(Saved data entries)
BEGIN
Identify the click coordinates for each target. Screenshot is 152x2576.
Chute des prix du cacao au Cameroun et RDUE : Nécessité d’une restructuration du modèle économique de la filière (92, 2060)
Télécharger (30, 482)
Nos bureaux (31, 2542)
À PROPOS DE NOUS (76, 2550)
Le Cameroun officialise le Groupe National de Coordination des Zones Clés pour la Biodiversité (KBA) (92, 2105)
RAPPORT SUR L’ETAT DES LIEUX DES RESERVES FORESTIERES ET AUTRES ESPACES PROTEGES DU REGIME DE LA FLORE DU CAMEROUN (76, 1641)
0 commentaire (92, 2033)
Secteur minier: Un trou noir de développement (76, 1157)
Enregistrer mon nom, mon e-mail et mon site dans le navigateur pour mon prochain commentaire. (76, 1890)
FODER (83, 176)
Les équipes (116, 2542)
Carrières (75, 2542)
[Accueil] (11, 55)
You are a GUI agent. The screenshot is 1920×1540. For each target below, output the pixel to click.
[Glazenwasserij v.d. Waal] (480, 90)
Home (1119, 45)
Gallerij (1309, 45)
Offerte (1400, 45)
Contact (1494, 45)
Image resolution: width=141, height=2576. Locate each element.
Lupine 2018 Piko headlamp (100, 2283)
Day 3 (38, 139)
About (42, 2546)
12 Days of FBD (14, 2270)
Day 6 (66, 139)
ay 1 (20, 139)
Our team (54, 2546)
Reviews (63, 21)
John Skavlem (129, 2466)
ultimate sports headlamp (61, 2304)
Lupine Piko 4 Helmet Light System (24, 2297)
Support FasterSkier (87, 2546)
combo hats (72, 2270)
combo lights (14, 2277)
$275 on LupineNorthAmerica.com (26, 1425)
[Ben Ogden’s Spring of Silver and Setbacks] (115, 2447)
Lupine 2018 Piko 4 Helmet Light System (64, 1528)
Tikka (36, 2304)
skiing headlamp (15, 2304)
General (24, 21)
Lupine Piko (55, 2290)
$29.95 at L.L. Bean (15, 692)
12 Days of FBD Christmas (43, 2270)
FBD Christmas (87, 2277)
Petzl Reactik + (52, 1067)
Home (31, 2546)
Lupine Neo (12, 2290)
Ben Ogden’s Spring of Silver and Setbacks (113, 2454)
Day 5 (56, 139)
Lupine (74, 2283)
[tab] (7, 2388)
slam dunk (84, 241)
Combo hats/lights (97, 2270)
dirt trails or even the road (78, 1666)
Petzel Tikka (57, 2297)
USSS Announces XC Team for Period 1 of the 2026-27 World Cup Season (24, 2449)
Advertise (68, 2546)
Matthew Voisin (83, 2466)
END
TASK
Where a line in the records above includes the string "each", show it.

SOLUTION TO THIS PROBLEM
Identify the click coordinates for each target. Screenshot is 152x2576.
You are a GUI agent. The screenshot is 1920×1540. For each target below, output the pixel to click.
Image resolution: width=141, height=2576. Locate each element.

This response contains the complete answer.